Newsome also spreads misinformation about the Jan. 6 insurrection online. Without furnishing proof, Newsome explicitly states on social media that he was on the Capitol grounds on Jan. 6, but he does not say whether he stepped inside.

“I was there … They didn’t even fight the cops during the initial confrontation between the Capital police and protesters,” Newsome commented on a June 30 Gettr thread about whether the Oath Keepers inspired violence that day. His comments directly contradict extensive video evidence from the day of the attack.

Local media prominence

Since Newsome began his public activities, he has appeared as a source forNBC News ChicagoABC 7 ChicagoWGN-TVChicago TribuneChicago Sun-Times and the Daily Herald. His connections to hate groups and embrace of far-right extremist rhetoric have gone unremarked upon in these publications.

He has also appeared on Newsmax, which circulates misinformation about COVID, the 2020 election and crime rates. Newsome appears as a source in junk-news outlets that disguise conservative talking points as local news coverage. These media operations use computer-generated content and content published by outsourced writers who use fake names. Commonly referred to as “pink slime,” which refers to a meat byproduct used as filler in the beef industry, these outlets are found across the U.S. Approximately 1,300 of these news sites are operated by conservative operatives Brian Timpone and Dan Proft. In his appearances on these sites, Newsome largely plays the role of an aggrieved suburban dad upset at perceived leftist policies in his children’s schools.

Newsome also frequently appears as a guest in local Chicago media as a source for reporters looking for the voice of a parent engaged in efforts to ban books and curricula that challenge reactionary views on American culture and history.

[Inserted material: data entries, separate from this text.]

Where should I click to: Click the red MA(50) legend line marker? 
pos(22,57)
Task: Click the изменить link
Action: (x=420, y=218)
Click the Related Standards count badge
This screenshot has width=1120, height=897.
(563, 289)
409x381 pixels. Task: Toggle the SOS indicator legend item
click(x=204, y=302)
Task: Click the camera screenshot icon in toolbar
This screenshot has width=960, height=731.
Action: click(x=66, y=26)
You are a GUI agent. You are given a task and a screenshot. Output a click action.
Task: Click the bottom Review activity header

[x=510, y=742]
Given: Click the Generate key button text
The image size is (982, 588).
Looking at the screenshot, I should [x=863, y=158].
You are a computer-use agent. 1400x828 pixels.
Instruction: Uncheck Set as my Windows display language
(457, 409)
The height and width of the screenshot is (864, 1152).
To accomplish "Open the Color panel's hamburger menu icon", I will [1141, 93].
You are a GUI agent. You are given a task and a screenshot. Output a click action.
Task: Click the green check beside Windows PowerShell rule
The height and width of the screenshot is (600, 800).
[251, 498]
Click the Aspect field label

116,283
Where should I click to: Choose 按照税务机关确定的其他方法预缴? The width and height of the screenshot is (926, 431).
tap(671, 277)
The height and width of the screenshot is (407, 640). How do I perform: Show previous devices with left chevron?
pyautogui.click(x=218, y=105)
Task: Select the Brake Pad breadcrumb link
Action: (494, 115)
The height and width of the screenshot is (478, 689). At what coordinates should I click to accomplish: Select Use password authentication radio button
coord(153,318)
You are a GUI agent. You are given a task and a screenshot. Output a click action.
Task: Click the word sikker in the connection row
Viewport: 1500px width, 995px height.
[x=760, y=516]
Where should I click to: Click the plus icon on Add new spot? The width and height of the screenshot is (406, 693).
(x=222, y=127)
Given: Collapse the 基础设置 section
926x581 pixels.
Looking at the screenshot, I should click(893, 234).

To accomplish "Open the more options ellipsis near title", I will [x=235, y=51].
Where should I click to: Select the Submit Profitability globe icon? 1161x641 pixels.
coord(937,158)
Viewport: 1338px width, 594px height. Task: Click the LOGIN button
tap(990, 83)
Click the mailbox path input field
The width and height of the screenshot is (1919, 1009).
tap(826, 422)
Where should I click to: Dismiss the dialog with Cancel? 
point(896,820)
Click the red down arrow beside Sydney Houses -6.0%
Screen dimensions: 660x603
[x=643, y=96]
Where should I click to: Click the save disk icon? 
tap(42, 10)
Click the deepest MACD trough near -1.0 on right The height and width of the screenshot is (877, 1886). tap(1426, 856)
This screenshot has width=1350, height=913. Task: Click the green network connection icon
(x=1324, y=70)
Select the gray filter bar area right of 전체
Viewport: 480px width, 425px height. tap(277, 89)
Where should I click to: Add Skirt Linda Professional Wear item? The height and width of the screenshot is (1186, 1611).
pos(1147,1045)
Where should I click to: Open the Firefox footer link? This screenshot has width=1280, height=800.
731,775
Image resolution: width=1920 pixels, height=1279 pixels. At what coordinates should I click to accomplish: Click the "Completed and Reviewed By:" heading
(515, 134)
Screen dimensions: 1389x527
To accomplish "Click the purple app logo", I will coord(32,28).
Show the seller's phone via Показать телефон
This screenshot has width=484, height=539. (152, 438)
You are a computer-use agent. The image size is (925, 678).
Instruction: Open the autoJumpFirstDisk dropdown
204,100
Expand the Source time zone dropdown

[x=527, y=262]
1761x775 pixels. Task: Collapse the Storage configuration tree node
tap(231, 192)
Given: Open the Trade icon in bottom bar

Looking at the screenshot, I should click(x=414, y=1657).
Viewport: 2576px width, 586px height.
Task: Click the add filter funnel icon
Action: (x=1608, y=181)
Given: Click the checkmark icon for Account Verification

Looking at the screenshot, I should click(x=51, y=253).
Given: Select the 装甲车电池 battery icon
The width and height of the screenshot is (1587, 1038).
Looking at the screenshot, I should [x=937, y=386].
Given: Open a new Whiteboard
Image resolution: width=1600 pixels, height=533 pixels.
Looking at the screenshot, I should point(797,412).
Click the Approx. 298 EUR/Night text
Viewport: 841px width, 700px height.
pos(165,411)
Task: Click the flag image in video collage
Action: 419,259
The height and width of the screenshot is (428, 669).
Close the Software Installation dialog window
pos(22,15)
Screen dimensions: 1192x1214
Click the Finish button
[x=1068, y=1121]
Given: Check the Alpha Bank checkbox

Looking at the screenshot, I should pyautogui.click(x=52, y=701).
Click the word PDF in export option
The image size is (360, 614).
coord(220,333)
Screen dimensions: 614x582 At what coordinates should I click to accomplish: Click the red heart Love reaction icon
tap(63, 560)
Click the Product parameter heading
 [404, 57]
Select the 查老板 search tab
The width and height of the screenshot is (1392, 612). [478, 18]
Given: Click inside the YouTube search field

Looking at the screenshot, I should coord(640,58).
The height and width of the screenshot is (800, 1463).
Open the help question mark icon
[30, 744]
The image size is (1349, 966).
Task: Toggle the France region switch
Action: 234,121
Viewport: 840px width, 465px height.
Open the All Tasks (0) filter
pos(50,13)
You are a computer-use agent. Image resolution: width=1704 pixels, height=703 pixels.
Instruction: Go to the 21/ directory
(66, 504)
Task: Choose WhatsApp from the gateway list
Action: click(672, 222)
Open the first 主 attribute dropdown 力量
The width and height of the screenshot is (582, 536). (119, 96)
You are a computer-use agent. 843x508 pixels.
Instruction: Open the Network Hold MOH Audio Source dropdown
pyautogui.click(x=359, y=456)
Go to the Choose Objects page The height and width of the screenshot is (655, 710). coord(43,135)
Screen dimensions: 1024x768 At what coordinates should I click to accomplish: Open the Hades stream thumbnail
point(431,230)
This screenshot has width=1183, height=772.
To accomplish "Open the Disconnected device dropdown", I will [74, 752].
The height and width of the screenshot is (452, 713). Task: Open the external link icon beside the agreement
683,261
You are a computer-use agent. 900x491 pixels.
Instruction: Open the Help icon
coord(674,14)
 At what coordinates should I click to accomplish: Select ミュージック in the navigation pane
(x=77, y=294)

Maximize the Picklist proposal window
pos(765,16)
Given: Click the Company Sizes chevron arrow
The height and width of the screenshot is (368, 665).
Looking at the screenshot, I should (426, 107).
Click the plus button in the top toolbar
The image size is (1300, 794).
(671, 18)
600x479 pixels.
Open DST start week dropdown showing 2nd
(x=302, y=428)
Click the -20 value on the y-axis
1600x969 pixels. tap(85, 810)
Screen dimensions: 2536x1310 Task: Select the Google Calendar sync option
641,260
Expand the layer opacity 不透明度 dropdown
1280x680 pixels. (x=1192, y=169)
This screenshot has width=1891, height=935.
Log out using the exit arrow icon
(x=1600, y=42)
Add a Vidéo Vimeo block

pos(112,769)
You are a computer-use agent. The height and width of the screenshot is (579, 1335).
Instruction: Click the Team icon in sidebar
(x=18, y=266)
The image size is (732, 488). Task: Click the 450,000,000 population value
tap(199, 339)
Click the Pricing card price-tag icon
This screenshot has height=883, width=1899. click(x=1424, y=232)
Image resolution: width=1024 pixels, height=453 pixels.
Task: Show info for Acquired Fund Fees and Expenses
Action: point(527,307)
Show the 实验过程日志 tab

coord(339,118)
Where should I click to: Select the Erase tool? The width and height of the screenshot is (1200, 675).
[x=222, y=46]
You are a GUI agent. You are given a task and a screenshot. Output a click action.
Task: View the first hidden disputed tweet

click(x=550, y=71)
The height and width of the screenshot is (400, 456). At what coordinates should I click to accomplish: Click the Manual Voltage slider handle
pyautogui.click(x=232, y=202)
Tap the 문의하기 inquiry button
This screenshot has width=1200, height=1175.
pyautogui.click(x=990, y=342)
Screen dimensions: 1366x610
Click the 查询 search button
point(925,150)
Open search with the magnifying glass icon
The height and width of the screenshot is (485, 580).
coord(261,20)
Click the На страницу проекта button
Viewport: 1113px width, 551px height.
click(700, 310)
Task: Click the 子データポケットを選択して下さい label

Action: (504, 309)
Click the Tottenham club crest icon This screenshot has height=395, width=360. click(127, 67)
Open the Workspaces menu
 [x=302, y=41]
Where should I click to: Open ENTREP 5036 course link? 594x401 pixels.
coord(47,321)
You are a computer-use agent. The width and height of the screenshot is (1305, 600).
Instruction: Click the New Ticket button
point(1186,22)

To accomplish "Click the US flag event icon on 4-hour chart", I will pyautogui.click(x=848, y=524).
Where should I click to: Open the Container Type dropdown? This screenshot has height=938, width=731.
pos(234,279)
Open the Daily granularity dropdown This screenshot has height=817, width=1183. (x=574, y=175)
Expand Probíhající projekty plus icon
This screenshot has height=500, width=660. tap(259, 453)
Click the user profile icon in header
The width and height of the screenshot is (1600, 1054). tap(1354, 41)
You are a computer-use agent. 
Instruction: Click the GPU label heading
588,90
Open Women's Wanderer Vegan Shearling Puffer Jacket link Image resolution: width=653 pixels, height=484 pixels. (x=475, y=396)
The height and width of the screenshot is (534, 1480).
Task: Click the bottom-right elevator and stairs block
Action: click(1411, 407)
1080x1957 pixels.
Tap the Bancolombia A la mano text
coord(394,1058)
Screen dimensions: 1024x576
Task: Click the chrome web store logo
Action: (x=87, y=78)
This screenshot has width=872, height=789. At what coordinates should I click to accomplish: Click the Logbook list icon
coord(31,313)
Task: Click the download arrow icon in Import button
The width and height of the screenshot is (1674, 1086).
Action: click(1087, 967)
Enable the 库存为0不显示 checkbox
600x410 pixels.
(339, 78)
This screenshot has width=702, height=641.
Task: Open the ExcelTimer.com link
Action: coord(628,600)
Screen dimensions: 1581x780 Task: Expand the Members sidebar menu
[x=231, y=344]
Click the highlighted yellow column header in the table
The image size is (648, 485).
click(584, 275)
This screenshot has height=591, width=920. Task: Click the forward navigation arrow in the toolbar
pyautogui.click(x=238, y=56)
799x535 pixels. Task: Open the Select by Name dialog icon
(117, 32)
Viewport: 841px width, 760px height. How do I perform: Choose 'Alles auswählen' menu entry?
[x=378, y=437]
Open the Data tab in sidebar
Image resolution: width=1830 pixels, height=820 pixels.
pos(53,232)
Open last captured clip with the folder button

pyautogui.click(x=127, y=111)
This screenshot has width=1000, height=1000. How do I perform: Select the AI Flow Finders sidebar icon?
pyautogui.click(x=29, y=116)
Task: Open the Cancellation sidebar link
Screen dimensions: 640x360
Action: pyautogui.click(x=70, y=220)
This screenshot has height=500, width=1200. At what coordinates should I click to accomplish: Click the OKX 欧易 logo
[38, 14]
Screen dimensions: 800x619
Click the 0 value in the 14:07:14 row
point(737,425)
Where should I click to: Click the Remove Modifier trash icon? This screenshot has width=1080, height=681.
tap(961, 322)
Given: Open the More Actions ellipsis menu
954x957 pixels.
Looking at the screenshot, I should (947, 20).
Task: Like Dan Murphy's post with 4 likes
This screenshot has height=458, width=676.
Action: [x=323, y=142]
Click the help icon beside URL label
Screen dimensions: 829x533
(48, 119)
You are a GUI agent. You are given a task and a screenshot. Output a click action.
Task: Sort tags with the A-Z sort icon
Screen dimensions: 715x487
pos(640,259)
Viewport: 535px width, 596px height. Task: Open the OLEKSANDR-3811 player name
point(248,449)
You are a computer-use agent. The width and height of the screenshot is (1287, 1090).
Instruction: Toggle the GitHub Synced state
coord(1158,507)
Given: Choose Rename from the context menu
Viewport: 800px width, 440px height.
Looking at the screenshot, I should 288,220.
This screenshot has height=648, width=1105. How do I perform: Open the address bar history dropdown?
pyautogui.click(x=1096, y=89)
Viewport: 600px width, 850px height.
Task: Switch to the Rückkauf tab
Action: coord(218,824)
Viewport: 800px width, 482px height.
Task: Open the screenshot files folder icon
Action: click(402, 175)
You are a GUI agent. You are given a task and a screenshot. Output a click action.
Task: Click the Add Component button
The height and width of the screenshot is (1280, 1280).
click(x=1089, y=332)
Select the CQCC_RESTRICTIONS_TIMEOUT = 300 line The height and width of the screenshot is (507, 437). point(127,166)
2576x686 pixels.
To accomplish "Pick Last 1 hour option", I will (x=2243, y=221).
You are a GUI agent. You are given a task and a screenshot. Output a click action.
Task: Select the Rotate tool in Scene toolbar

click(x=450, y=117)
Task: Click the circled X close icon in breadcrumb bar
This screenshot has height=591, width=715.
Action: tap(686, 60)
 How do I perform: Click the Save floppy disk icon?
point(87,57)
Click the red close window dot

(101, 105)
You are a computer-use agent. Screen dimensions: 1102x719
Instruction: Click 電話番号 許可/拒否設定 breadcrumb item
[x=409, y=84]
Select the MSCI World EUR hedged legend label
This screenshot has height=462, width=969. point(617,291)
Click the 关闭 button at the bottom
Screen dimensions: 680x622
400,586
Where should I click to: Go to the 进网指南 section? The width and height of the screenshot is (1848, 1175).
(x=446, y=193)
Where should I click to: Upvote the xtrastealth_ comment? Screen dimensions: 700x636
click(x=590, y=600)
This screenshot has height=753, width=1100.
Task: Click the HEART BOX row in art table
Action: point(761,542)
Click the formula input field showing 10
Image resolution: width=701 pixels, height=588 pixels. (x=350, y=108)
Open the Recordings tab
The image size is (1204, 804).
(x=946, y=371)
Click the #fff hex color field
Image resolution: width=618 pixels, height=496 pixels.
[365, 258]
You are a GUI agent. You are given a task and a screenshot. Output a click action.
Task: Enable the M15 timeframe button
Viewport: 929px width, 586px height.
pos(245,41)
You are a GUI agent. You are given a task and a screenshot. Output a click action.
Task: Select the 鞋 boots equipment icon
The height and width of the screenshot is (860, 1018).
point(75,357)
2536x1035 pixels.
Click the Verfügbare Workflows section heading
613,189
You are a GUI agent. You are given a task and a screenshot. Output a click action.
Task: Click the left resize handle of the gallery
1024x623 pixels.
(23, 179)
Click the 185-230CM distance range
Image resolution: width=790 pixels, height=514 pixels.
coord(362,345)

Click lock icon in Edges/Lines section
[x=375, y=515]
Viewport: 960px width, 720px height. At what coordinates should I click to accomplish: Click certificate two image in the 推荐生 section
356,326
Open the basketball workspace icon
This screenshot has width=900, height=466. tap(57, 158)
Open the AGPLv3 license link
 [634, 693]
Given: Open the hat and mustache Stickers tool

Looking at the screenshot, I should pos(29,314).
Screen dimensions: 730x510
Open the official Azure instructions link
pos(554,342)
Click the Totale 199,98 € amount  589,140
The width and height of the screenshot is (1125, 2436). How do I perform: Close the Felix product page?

In September, Newsome appeared on a local news program, “Chicago Tonight,” opposite Johnathan Friedman, a director from PEN America, an organization that opposes efforts by anti-education activists to ban books. After discussing efforts to ban the book Gender Queer, Newsome tells Friedman, “It has absolutely nothing to do with LGBTQ. … The parents in my community are against the graphic pornography.”

Friedman’s response puts these images into a larger context that Newsome left out: “When you read that book from cover to cover it is impossible to find those images titillating in some way. The book is about a main character’s feelings of asexuality and how off-putting they find those acts. In that sense, it’s not really about sex at all. It’s actually about not engaging in sex.”